=== Set task ===
Convert the data from the line with "Click the SOLIDS orange color swatch" up to and including the line with "tap(692, 90)" into a two-column CSV with the columns task and answer, one row for each task. Put each value in a single quoted field with line breaks replaced by spaces, and leave the pictures out.

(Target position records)
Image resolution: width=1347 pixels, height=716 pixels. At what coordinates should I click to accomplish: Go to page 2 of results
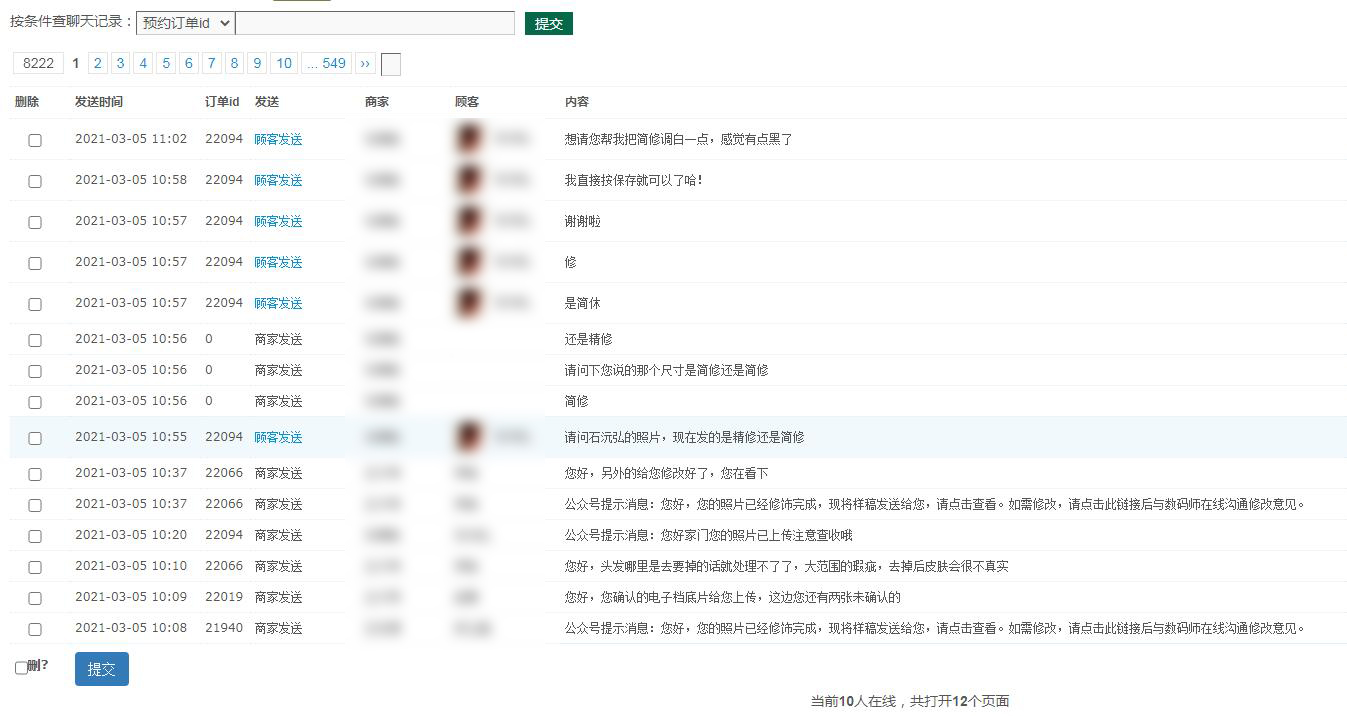click(97, 64)
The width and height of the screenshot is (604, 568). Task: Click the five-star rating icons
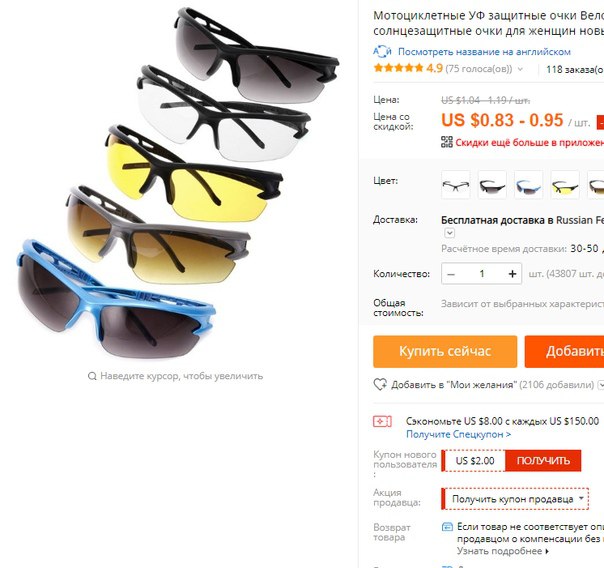(x=398, y=68)
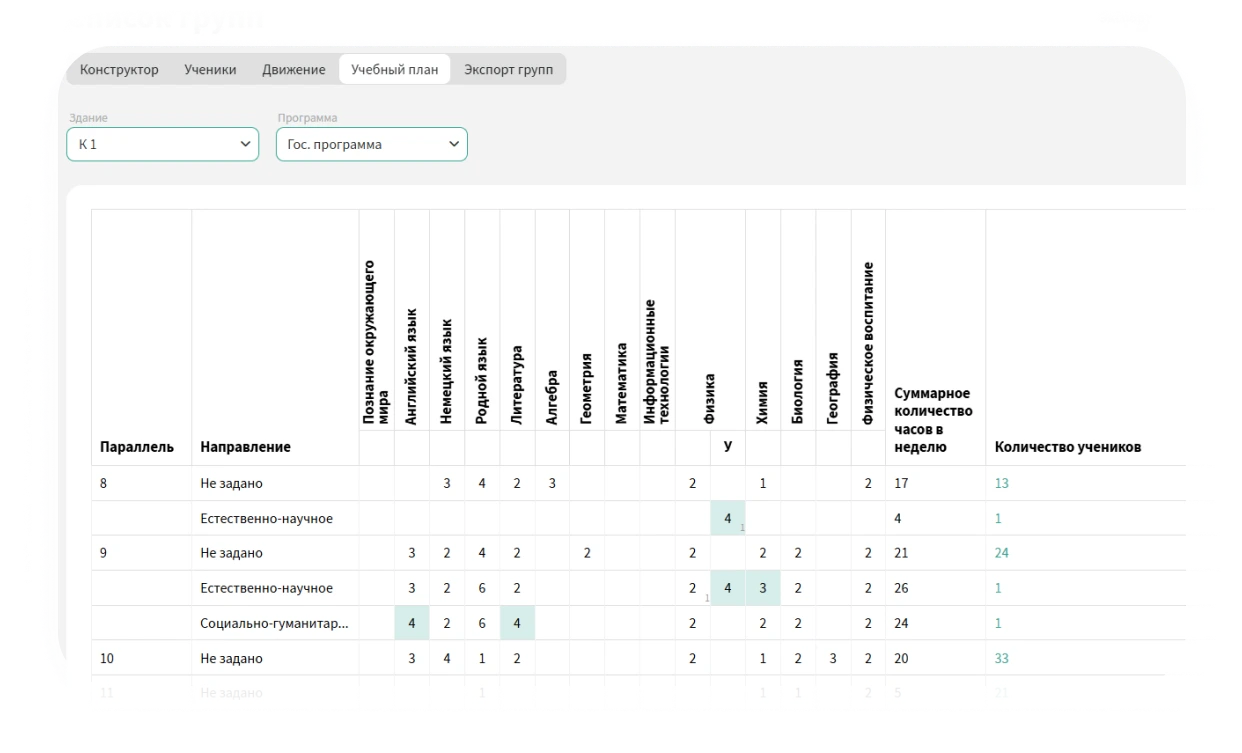1242x753 pixels.
Task: Open student count 33 for parallel 10
Action: click(x=1002, y=659)
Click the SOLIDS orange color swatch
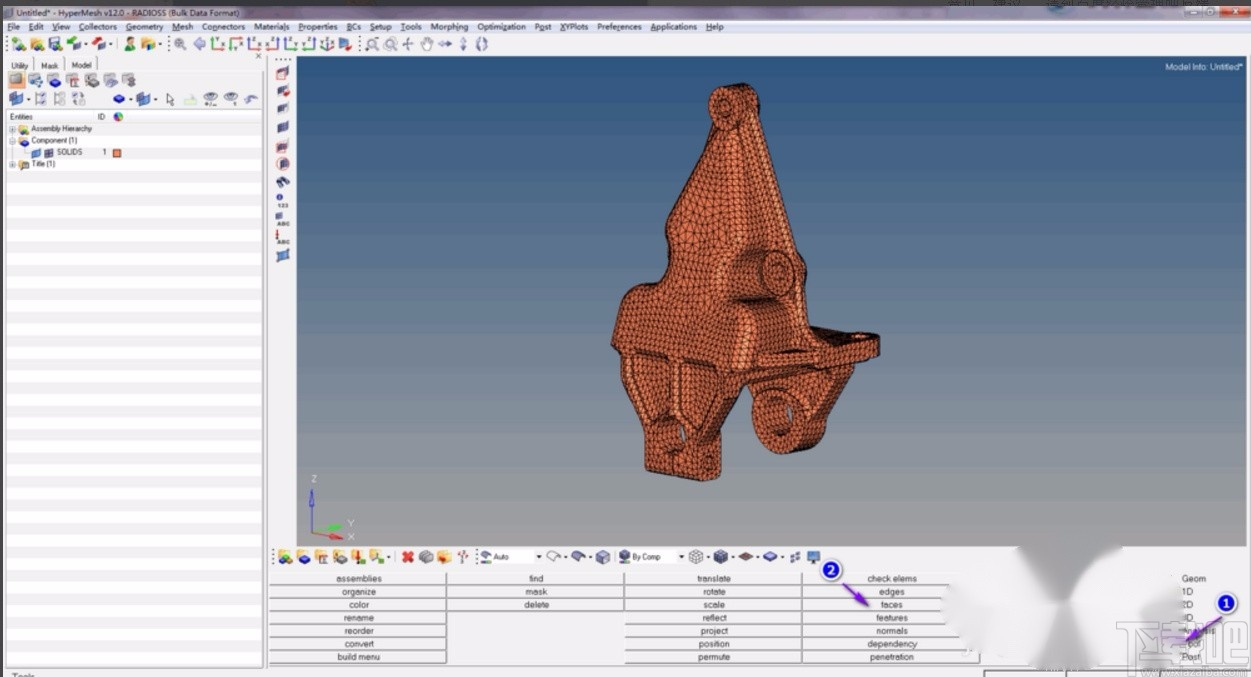 [117, 153]
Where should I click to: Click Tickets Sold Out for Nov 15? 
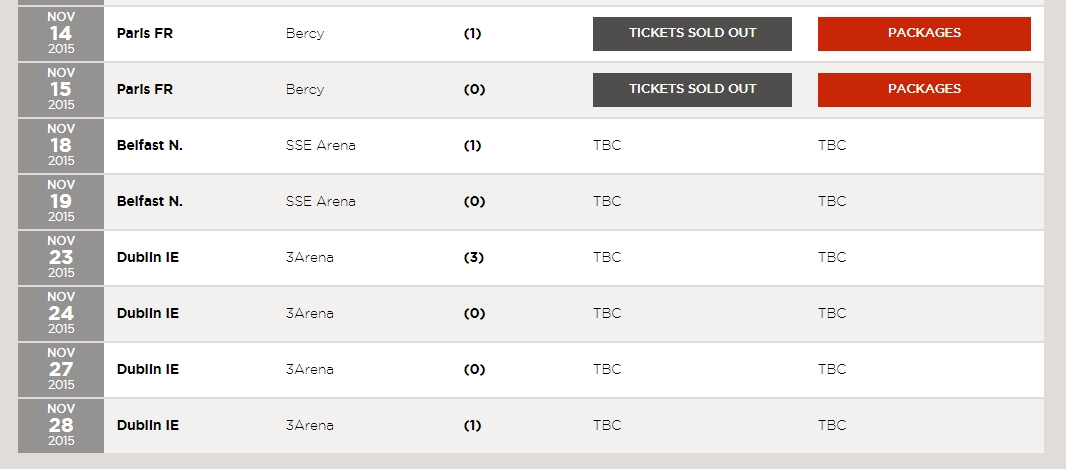tap(692, 90)
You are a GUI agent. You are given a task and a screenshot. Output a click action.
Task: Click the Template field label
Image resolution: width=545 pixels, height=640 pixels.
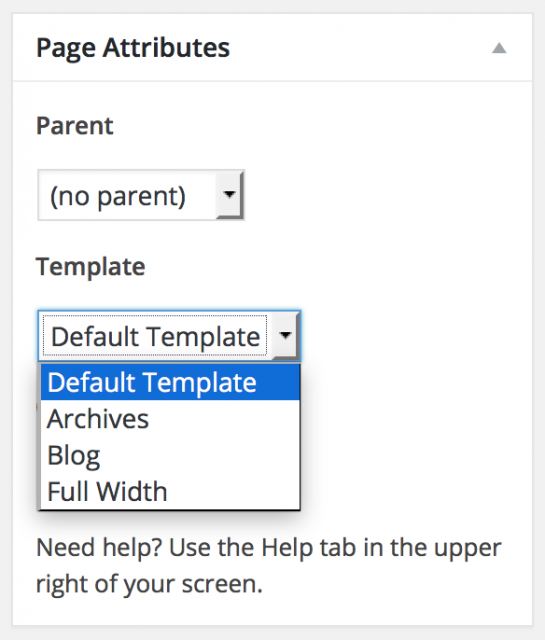click(x=91, y=267)
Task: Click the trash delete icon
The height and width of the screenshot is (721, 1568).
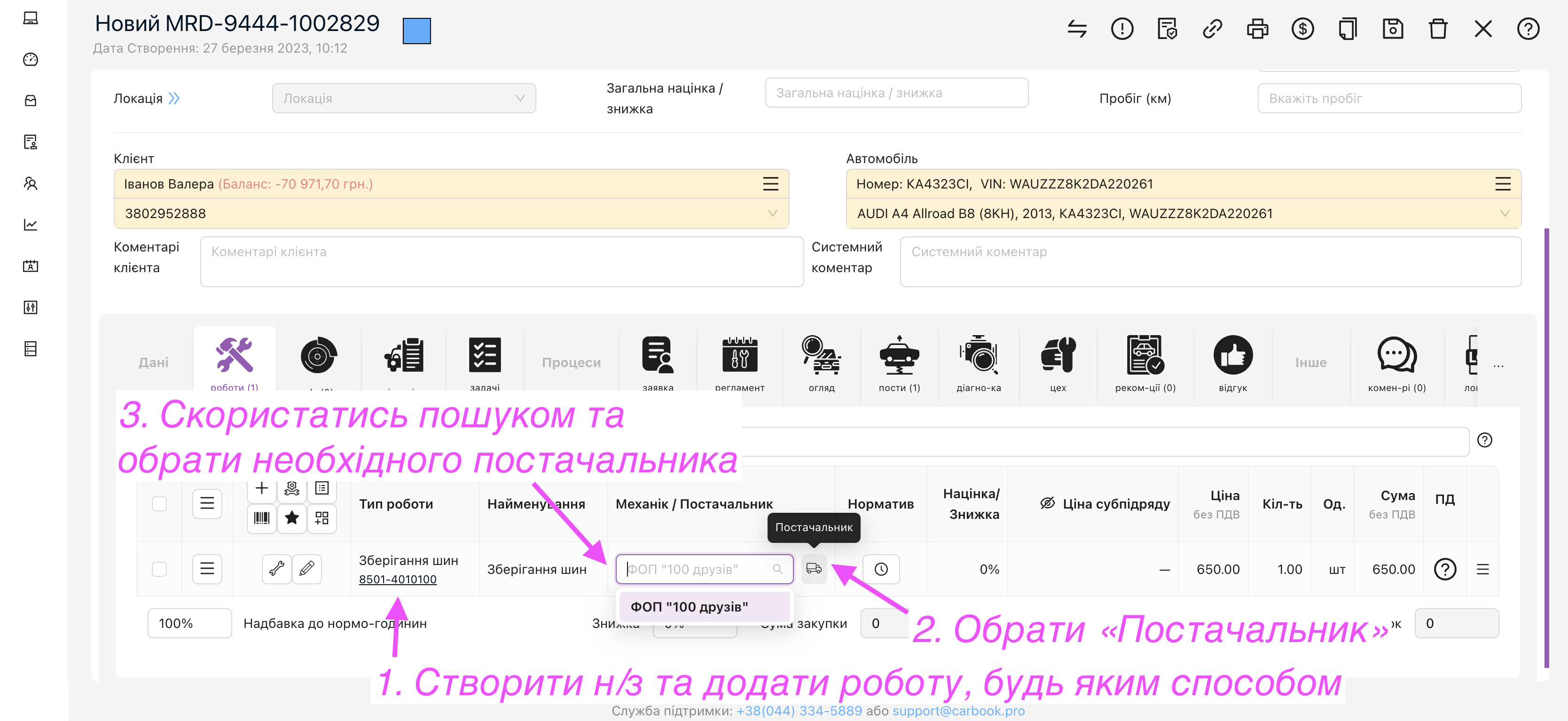Action: (x=1438, y=29)
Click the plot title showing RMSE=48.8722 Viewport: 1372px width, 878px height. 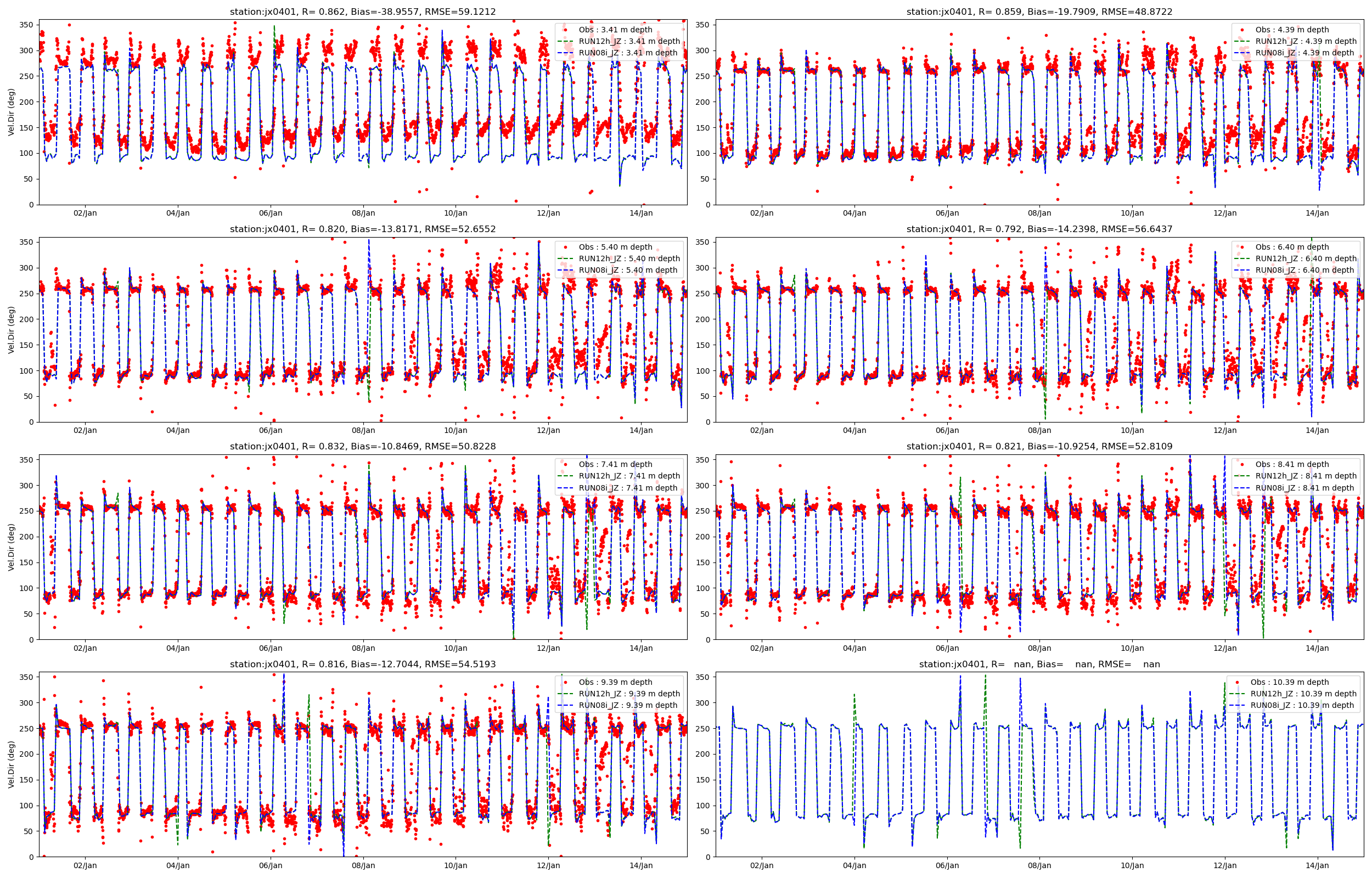(x=1039, y=12)
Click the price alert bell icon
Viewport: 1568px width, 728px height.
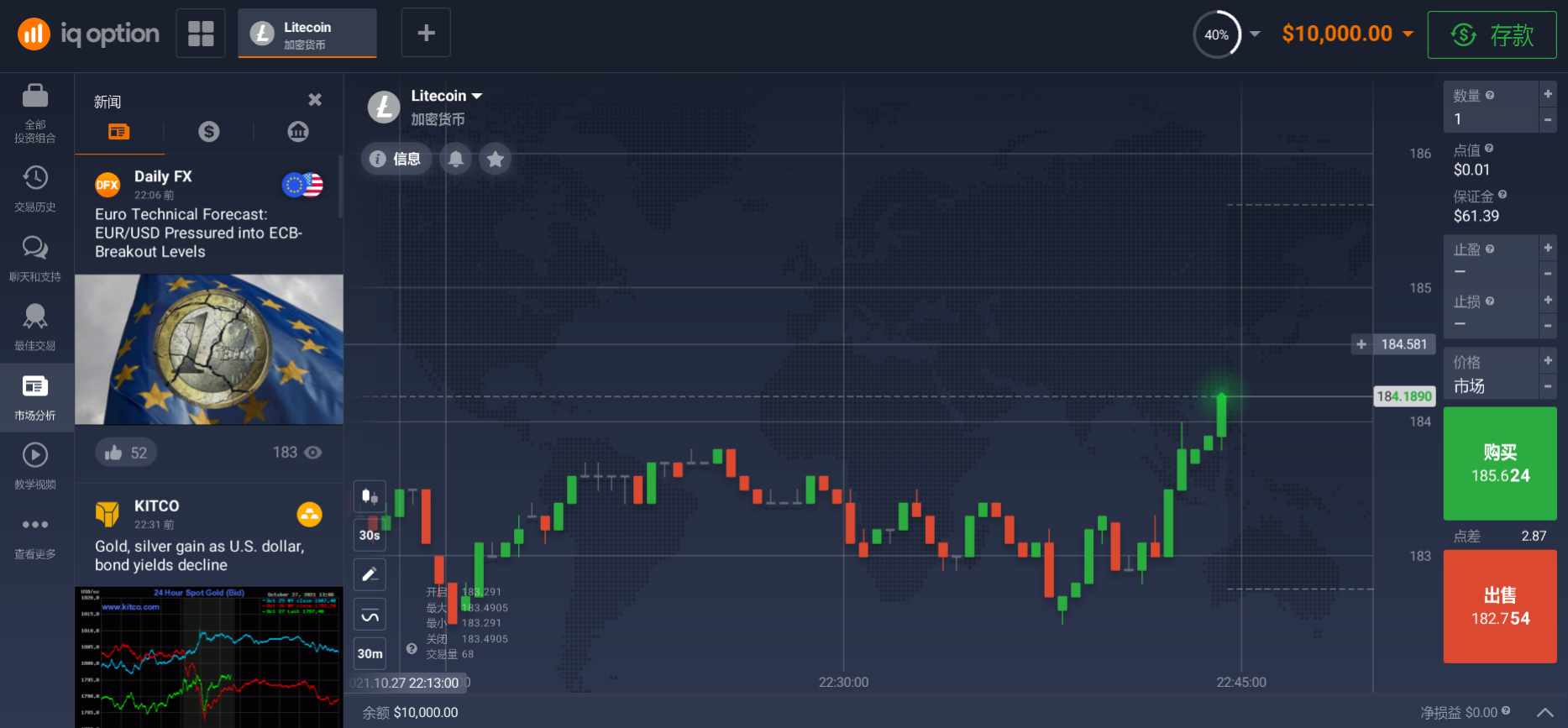[455, 159]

=== Output for this task ===
task,answer
"Click the SOLIDS orange color swatch","[117, 153]"
"Where should I click to: Click Tickets Sold Out for Nov 15?","tap(692, 90)"